━━ DATA FOR REVIEW ━━
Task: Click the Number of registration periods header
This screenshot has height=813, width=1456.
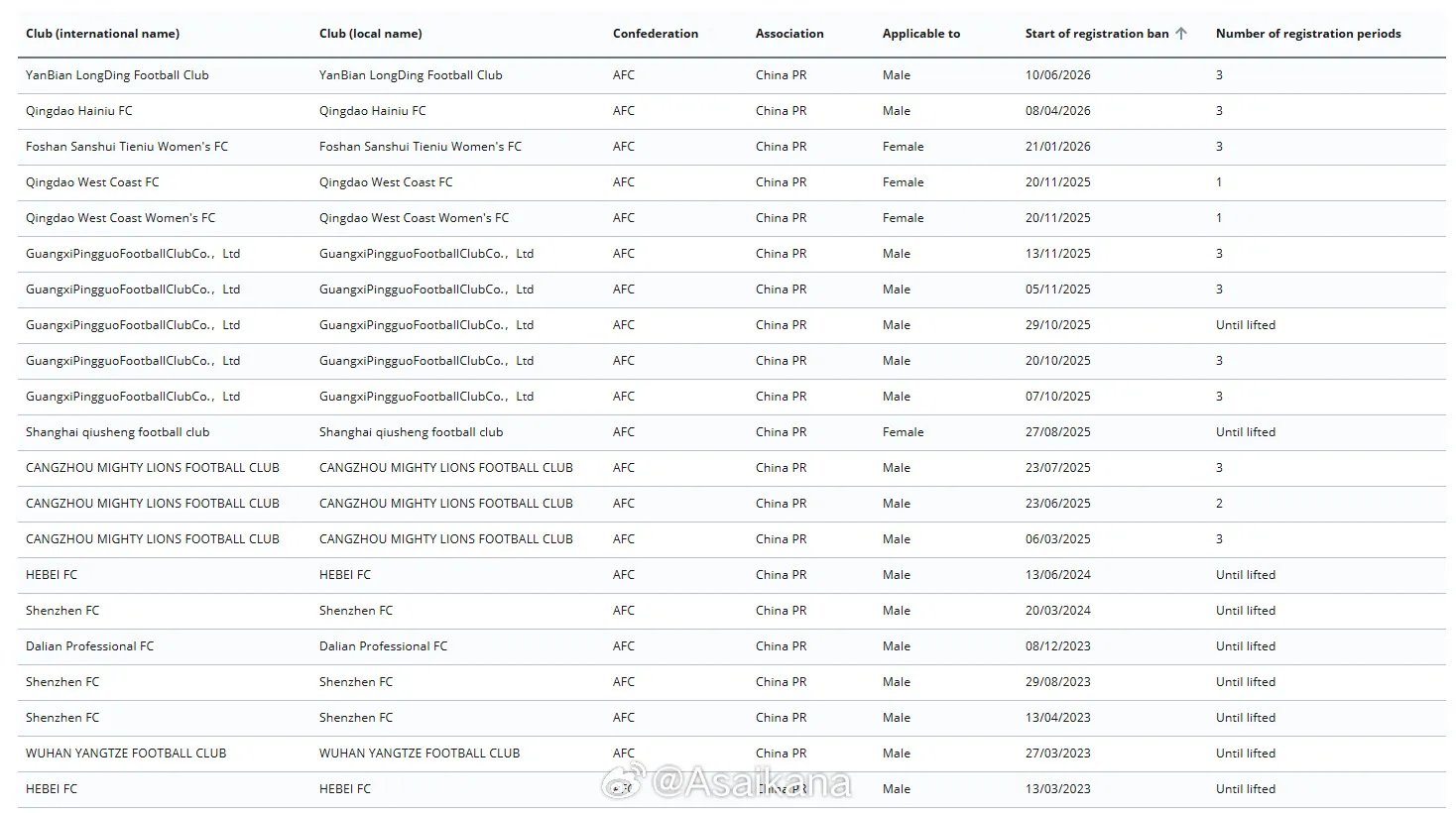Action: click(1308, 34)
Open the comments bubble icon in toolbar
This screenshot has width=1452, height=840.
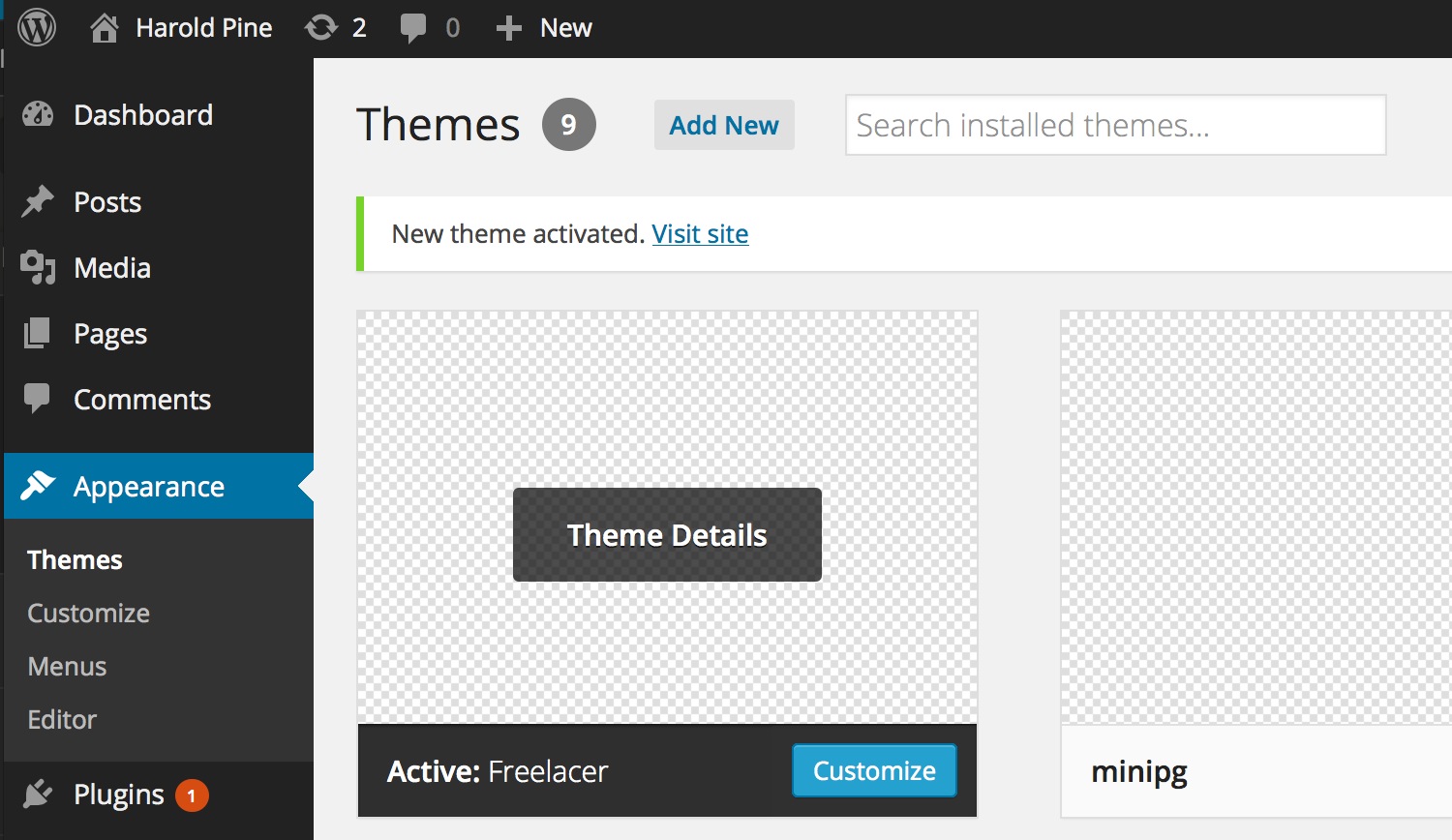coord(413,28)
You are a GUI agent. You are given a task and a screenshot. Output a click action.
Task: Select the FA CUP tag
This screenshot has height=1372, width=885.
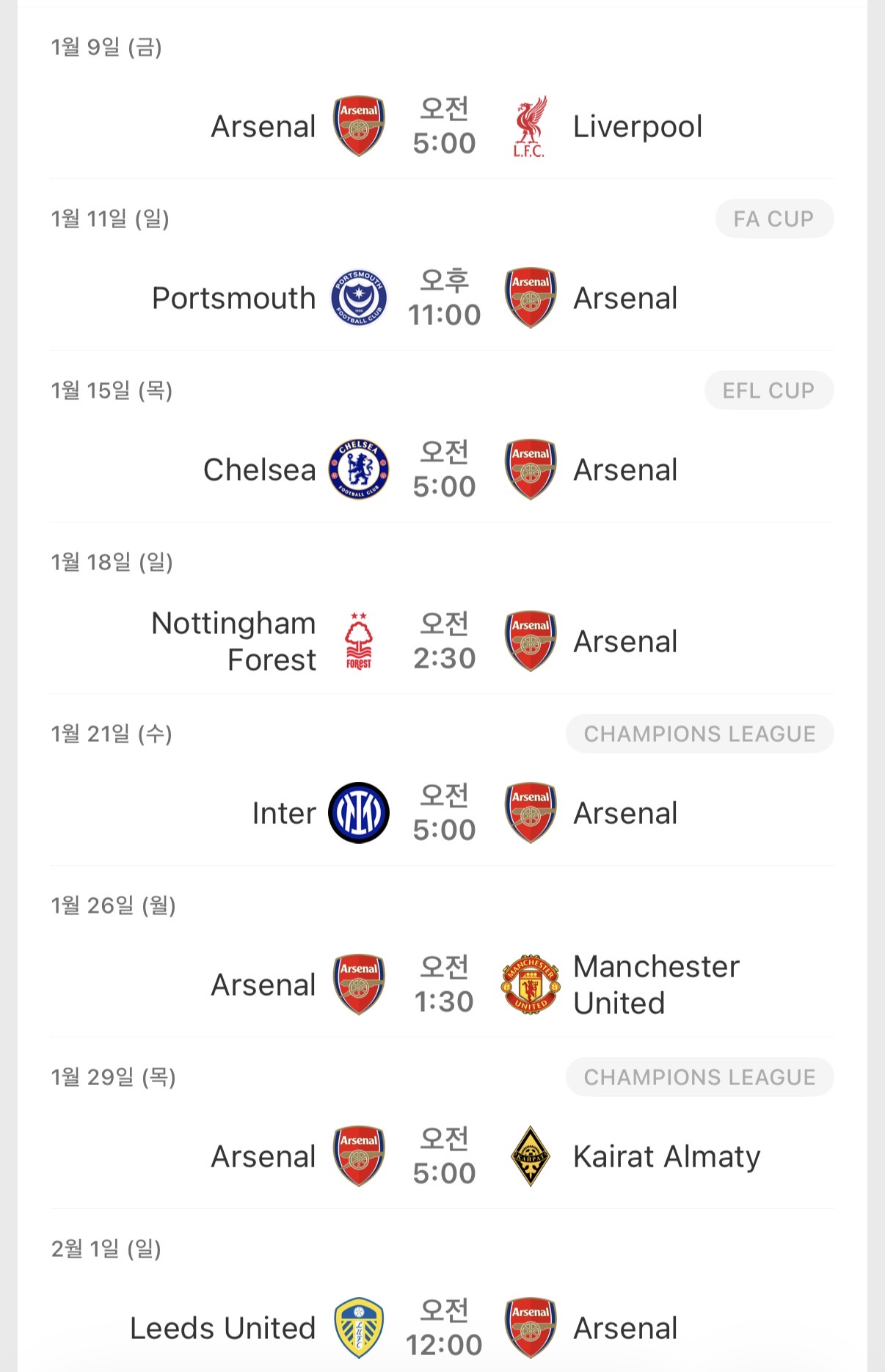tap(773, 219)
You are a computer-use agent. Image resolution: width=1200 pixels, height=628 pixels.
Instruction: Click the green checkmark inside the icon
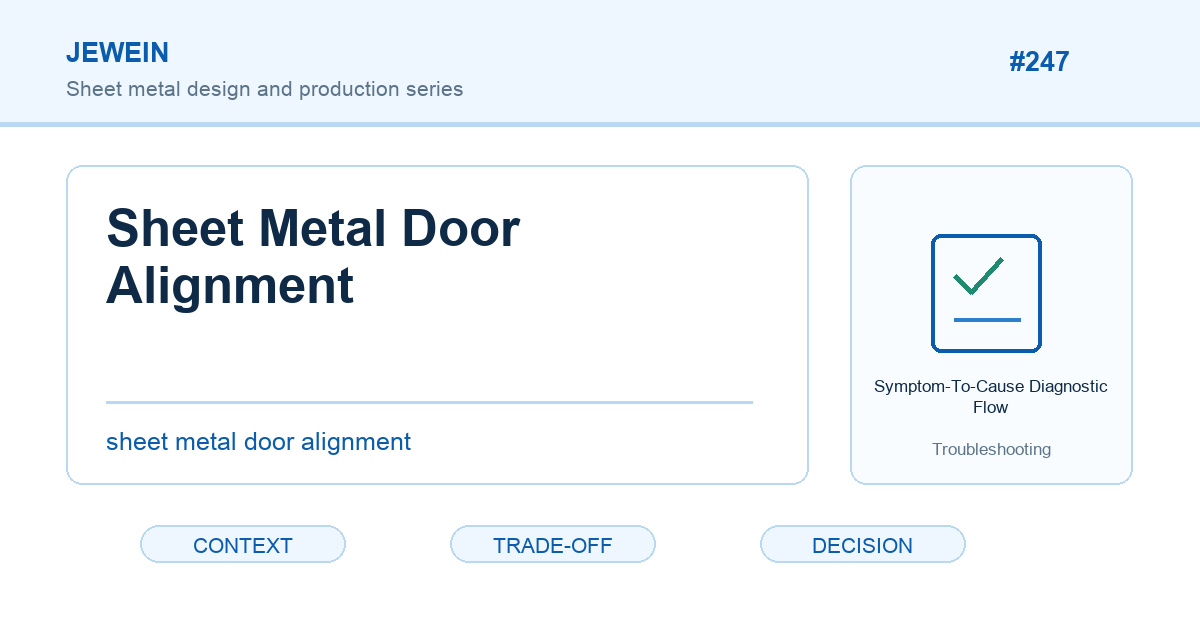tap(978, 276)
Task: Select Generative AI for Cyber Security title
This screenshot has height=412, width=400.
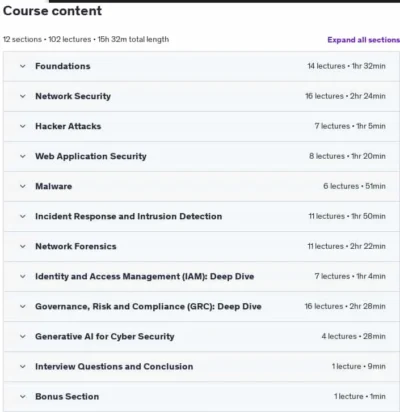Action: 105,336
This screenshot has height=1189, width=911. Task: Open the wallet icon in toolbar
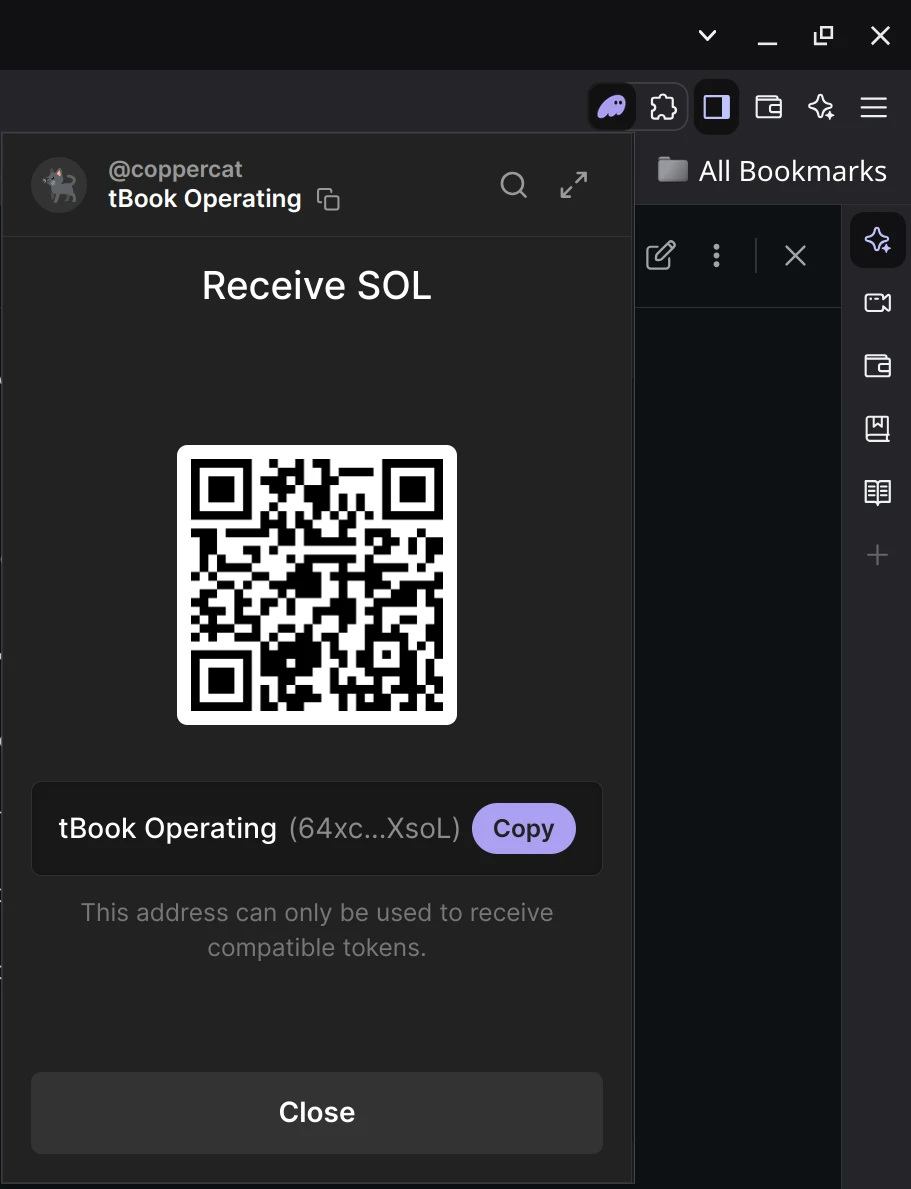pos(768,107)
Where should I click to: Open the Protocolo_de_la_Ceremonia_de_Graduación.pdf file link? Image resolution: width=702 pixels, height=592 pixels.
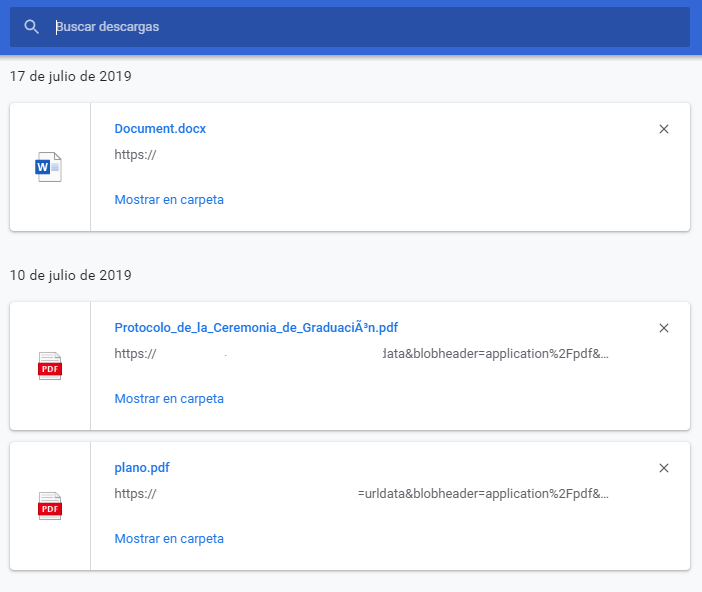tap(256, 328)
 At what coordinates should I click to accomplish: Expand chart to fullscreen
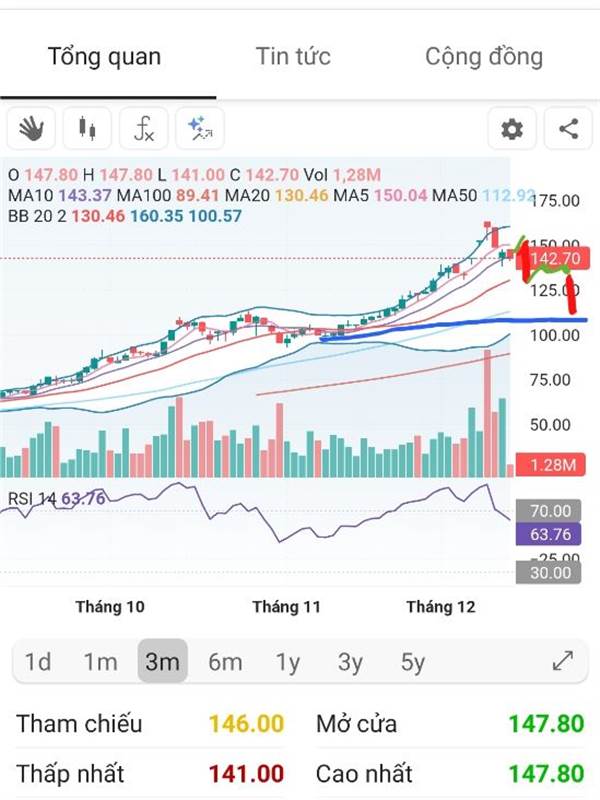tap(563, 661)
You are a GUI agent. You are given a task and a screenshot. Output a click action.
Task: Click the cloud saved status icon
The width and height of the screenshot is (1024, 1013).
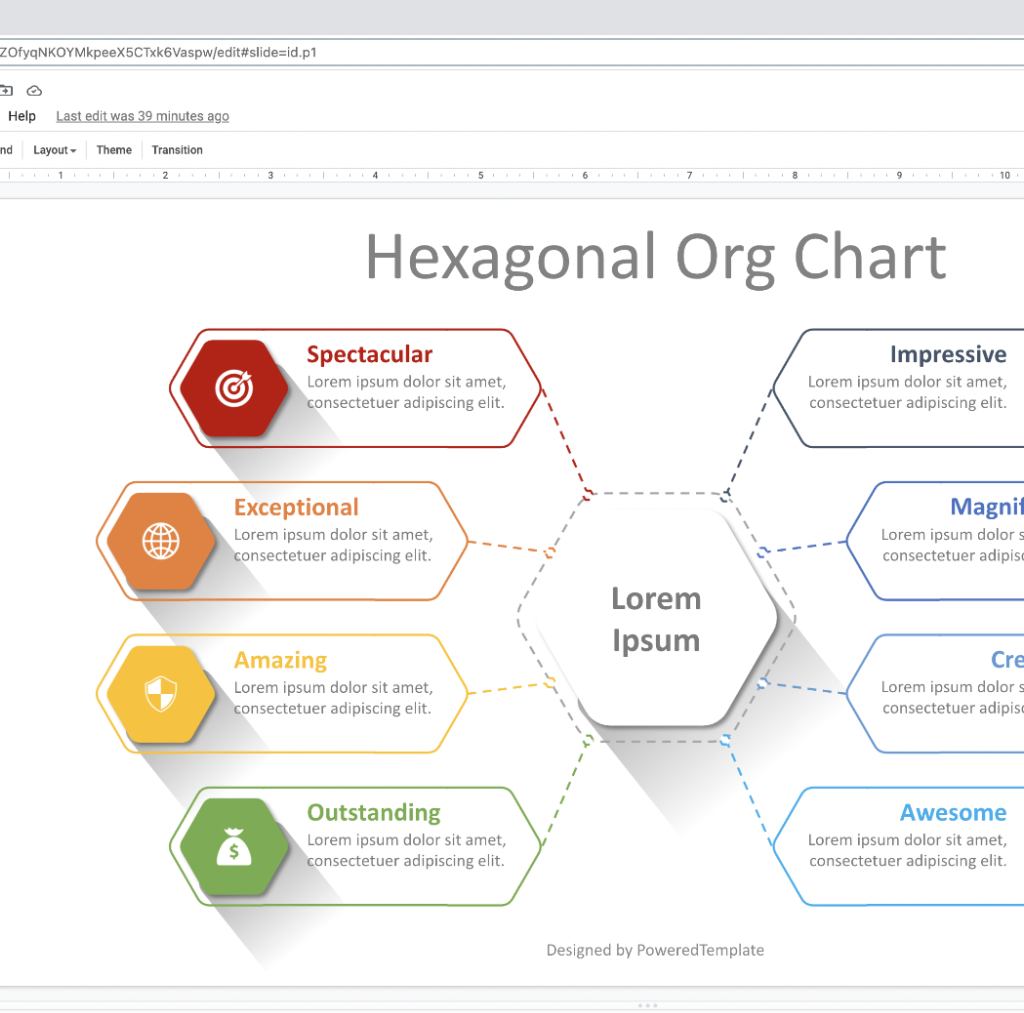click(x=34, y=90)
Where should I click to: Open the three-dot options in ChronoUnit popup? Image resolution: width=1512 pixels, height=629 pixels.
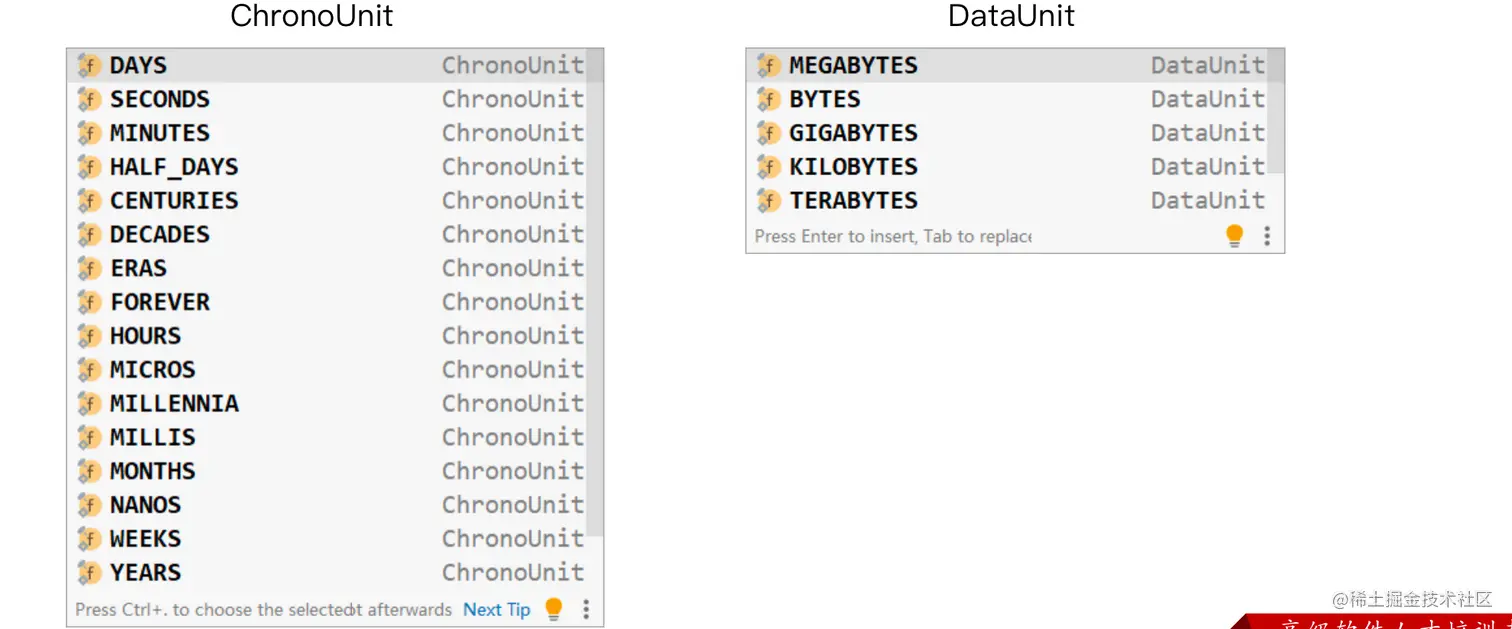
━━━
Starting with the line containing "At what coordinates" and ending with the last line of the records above, write out each line exactly; no pictures.

**RESULT BELOW**
 At what coordinates should I click to accomplish: Expand chart to fullscreen
tap(563, 661)
You are a GUI agent. You are given a task and a screenshot. Output a click action.
Task: Click the cloud saved status icon
The width and height of the screenshot is (1024, 1013).
click(x=34, y=90)
Where should I click to: Open the three-dot options in ChronoUnit popup? Image resolution: width=1512 pixels, height=629 pixels.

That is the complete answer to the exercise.